A revitalised property market and record-low interest rates mean businesses should be able to find affordable financing, but only if they negotiate effectively with lenders, a Melbourne lawyer has said.

Rigby Cooke Special Counsel Daryl Lim said since most loan agreements are generally heavily one-sided in favour of a lender, it is extremely important when seeking finance that borrowers negotiate critical terms before signing.

“With signs the property market is on the rebound, and with the Reserve Bank officially lowering rates to the lowest they have ever been in Australia, with the right approach businesses should be able to secure favourable financing,” Mr Lim said.

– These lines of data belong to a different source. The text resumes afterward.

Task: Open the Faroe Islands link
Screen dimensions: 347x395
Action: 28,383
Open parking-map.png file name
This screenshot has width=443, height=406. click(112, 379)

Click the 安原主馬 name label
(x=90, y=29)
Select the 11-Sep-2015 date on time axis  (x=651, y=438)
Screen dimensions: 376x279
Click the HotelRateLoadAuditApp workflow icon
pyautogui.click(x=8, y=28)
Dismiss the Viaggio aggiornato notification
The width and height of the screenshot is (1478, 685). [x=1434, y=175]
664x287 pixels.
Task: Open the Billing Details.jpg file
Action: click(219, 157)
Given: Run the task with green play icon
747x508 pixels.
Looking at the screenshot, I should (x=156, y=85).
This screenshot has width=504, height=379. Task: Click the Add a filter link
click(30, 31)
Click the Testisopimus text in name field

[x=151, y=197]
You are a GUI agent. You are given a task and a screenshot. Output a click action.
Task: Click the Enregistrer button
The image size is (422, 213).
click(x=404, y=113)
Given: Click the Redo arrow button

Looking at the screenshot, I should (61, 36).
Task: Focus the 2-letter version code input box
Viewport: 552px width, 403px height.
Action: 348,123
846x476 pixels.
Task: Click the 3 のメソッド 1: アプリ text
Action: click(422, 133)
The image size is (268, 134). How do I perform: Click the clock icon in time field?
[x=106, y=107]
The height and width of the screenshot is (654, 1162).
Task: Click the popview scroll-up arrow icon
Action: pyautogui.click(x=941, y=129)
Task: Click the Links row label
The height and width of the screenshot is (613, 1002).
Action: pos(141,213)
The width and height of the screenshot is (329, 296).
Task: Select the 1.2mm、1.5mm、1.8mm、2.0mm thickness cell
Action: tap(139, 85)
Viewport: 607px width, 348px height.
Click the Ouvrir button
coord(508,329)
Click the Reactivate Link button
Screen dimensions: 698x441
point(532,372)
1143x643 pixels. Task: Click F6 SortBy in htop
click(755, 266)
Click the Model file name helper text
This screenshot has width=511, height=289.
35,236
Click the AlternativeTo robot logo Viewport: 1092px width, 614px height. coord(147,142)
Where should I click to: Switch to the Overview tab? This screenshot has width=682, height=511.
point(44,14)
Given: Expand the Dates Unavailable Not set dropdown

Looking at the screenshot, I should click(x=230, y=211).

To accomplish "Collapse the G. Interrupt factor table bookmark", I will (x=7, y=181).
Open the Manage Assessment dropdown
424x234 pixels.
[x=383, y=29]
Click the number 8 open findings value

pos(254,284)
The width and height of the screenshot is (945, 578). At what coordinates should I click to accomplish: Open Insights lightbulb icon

“However, many businesses don’t realise that they can negotiate the terms of their agreements with lenders, and only engage a lawyer to review the final set of loan documents, when the terms cannot be renegotiated.”

According to the Australian Banking Association, small business loan applications rose in the June quarter, reversing a negative trend which began in 2014.

“Business should look to borrow in this low-interest environment, but they need to be careful,” Mr Lim said.

“Businesses need to be on the lookout for terms that are onerous, or may put them at risk of default, as there is no such thing as a ‘technical default’ from a lenders perspective.

“Borrowers should negotiate terms which provide room for changes in the business cycle they may be in and other normal ups and downs and experiences.

“If the agreement provides for financial covenants such as debt service coverage ratios, tangible net worth requirements, or capital expenditure limitations, the borrower will want to make sure that even in the low times of its business, it can meet those financial covenants.

“Consider the guarantees and the securities that a lender is asking for and the impact they may have on your business – remember, these are all negotiable terms.

“Also, many lenders impose a number of reporting requirements – businesses need to be aware of these, and make sure that they meet the requirements to avoid default.

“Loan agreements can be complicated documents– which is why it is important to get advice from lawyers and accountants as early in the process as possible, so you can ensure that you aren’t agreeing to terms which may put you in a difficult position, even in default, if your circumstances change.

“While low interest rates may make borrowing cheap and therefore appealing, businesses need to consider, and negotiate, all the terms of an agreement to make sure they are protected from default and getting the best deal possible.”